● **HOW TO COMPLETE THIS TASK**:
Go to the line containing "1232x968 pixels." in the records below. Repeat it and the lines after it exactly, all the way to the end.

● **ENTRIES SUPPLIED**:
+++++

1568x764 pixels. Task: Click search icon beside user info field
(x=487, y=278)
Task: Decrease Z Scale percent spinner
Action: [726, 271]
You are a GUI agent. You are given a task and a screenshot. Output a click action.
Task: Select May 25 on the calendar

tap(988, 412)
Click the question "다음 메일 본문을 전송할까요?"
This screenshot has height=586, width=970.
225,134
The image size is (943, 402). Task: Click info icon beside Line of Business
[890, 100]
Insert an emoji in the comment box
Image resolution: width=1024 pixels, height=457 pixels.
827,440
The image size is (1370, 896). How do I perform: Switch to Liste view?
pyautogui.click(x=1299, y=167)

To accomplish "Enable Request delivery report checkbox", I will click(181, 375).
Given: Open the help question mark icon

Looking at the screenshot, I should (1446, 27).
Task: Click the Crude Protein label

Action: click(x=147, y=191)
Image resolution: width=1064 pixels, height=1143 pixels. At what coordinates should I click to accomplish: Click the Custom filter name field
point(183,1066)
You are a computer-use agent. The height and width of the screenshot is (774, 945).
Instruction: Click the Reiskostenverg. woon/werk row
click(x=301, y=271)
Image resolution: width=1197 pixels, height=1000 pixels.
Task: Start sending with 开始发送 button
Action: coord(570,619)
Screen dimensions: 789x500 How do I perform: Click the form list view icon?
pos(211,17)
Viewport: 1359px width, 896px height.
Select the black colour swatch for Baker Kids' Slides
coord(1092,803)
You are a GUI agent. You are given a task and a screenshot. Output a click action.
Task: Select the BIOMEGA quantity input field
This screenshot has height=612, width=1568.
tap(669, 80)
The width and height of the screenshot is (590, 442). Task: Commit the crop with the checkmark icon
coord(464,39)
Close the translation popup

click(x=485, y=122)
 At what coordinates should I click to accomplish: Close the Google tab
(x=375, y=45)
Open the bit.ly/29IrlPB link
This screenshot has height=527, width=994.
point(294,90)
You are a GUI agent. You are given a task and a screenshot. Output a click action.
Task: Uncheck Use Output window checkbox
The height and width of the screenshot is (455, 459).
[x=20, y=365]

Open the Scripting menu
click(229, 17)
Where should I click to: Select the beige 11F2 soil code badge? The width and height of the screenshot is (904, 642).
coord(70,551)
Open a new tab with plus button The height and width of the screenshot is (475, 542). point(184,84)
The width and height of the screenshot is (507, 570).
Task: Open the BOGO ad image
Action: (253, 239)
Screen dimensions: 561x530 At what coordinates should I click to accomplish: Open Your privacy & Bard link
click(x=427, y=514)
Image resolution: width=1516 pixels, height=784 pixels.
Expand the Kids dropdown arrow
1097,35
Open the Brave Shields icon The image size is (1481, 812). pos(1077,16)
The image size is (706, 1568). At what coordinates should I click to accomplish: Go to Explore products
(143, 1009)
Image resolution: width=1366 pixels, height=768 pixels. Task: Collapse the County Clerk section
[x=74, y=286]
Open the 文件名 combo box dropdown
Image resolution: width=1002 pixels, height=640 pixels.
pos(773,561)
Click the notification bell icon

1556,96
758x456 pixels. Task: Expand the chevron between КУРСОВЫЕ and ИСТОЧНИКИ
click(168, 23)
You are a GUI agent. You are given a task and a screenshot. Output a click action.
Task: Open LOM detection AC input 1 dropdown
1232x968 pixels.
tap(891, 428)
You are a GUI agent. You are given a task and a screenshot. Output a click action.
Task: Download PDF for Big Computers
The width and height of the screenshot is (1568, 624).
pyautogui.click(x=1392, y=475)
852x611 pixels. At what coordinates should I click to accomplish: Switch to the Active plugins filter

+++++

● **EXERCISE RESULT**:
1232x968 pixels.
tap(891, 428)
You are a GUI agent. You are given a task and a screenshot. Output a click action.
Task: Download PDF for Big Computers
The width and height of the screenshot is (1568, 624).
pyautogui.click(x=1392, y=475)
852x611 pixels. At what coordinates should I click to accomplish: Switch to the Active plugins filter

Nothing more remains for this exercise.